(Your objective):
Please render these rows as a numbered list, leaving out blank lines and any pictures.

========

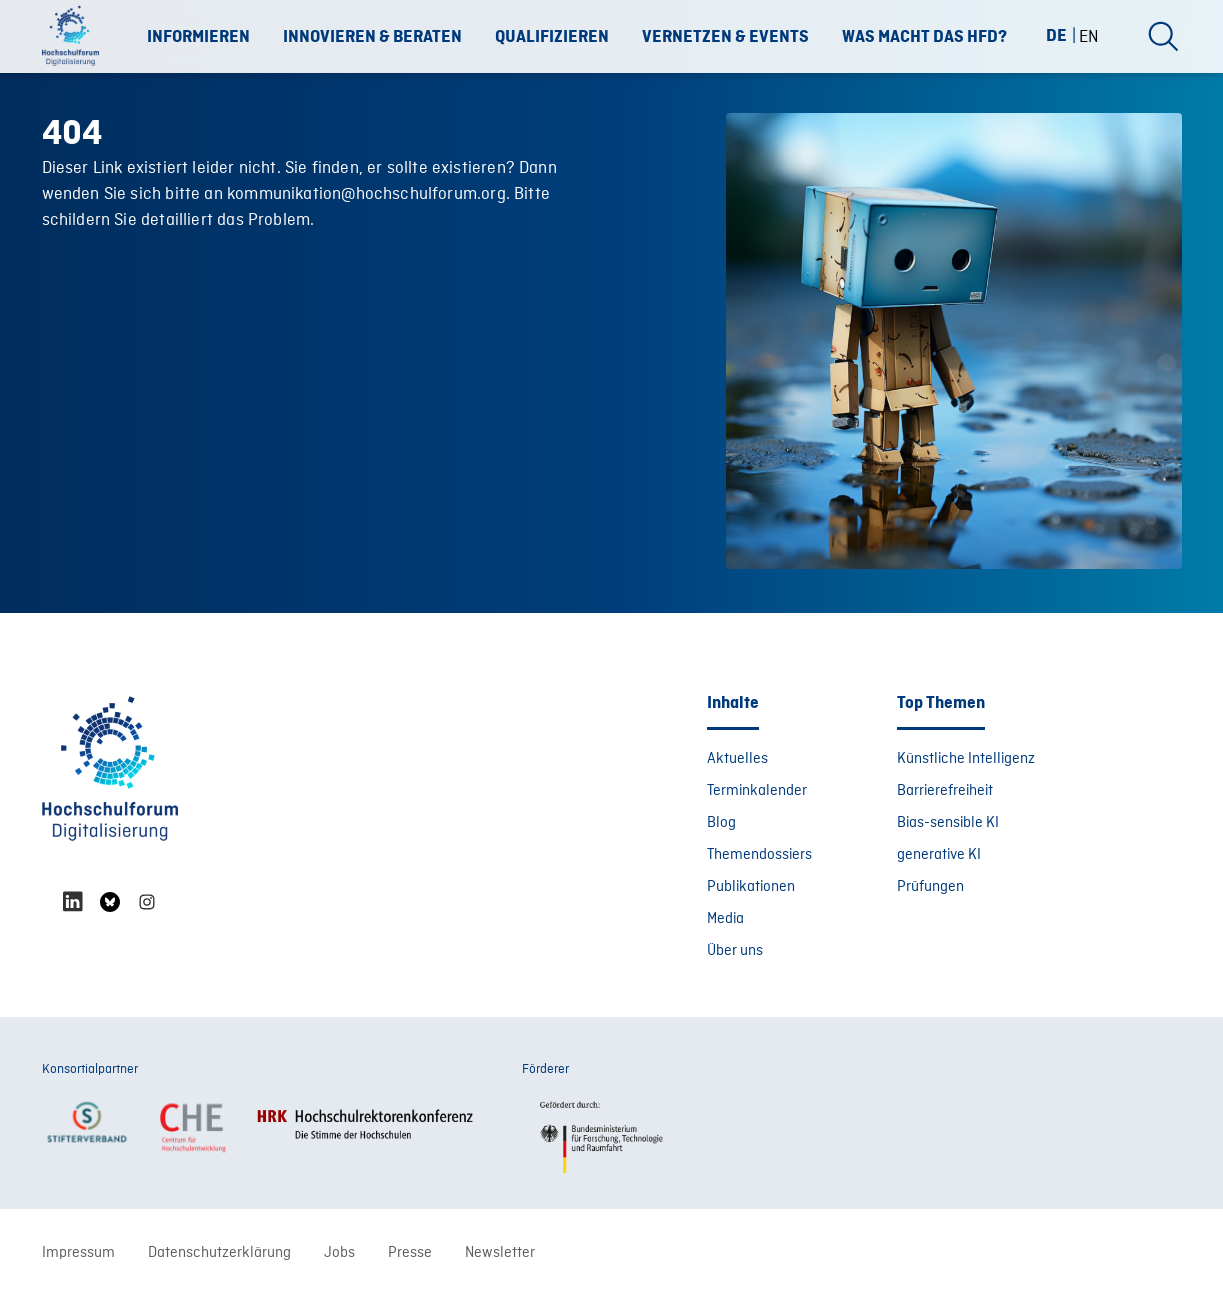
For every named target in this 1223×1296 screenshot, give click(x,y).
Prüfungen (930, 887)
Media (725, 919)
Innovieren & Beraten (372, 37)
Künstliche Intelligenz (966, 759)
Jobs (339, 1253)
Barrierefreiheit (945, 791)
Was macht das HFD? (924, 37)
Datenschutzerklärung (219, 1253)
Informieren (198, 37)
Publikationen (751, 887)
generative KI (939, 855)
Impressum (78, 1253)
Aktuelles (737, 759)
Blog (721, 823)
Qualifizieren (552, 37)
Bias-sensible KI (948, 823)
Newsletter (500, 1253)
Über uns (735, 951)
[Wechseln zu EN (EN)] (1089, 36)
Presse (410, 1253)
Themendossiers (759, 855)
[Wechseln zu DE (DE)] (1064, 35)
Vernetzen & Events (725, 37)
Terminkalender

========

(Answer for this exercise):
1. For every named target in this 1223×1296 screenshot, give click(x,y).
2. Prüfungen (930, 887)
3. Media (725, 919)
4. Innovieren & Beraten (372, 37)
5. Künstliche Intelligenz (966, 759)
6. Jobs (339, 1253)
7. Barrierefreiheit (945, 791)
8. Was macht das HFD? (924, 37)
9. Datenschutzerklärung (219, 1253)
10. Informieren (198, 37)
11. Publikationen (751, 887)
12. generative KI (939, 855)
13. Impressum (78, 1253)
14. Aktuelles (737, 759)
15. Blog (721, 823)
16. Qualifizieren (552, 37)
17. Bias-sensible KI (948, 823)
18. Newsletter (500, 1253)
19. Über uns (735, 951)
20. [Wechseln zu EN (EN)] (1089, 36)
21. Presse (410, 1253)
22. Themendossiers (759, 855)
23. [Wechseln zu DE (DE)] (1064, 35)
24. Vernetzen & Events (725, 37)
25. Terminkalender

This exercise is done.